Ian Bicking: the old part of his blog

My Tripod of Web Testing

So, now that I'm using Selenium (well, planning to), I'm thinking about our all-around testing system. There's unit testing -- but that's not web-specific so I won't talk about that here.

Selenium seems good for acceptance and cross-browser testing. Hopefully with the right toolset even non-programmers can start building and running testing scripts on applications.
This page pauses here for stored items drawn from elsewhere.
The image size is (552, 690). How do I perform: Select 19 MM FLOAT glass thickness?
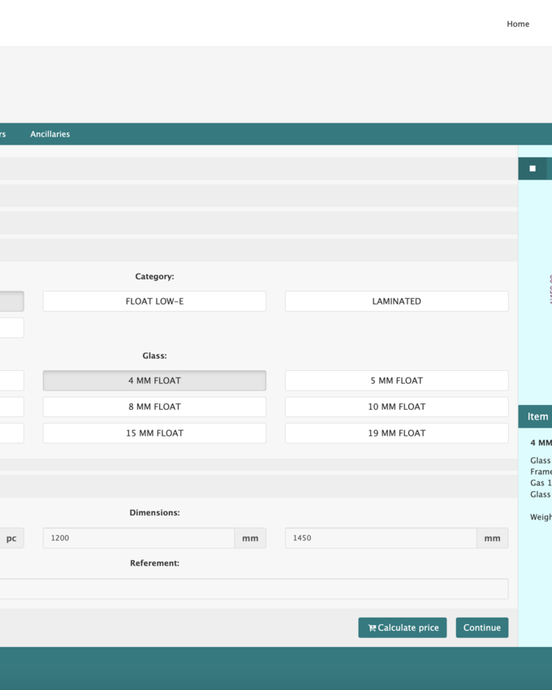pyautogui.click(x=396, y=433)
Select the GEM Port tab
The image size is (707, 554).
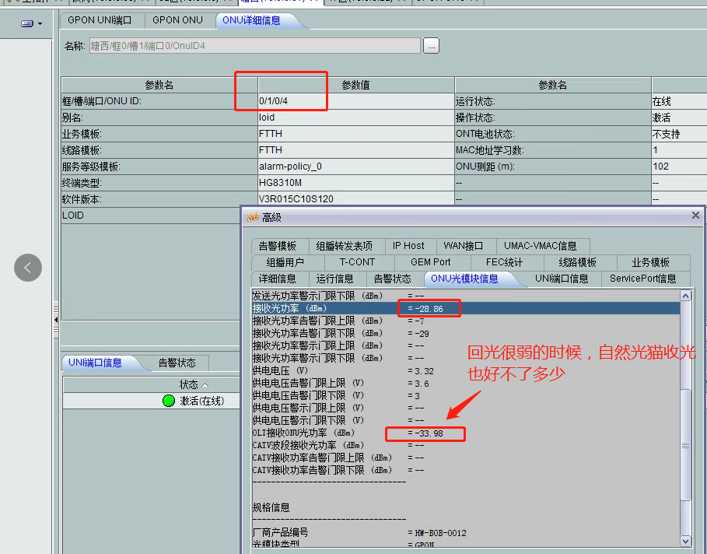430,262
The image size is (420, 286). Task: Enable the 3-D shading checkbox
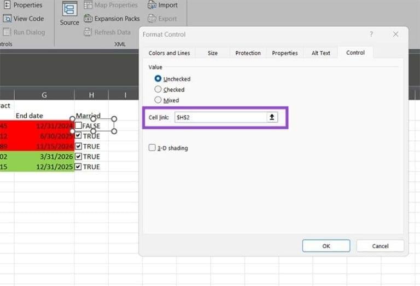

There's also a "Driven" mode for Selenium -- basically a process drives the Selenium Javascript code. I'm not 100% clear on how the communication is done, but anyway. If your Selenium test looks like:

open http://myhost.com/app  
click //a[text()-'Next']  
verifyTextPresent Page 2  

Then your drive code might look like:

selenium.open('http://myhost.com')
selenium.click("//a[text()='Next']")
selenium.verifyTextPresent('Page 2')

And you could put that in unittest-based tests or whatever. I'm not that excited about that -- driving browsers on an unattended basis seems like a bit of a pain. Which perhaps is where Twill fits in -- in fact, Twill could even take something looking very much like Seleniums commands, and provide extra value like HTML validation, link checking, performance testing, etc., all in a more controlled environment. More than just a place for both, I see them working in concert.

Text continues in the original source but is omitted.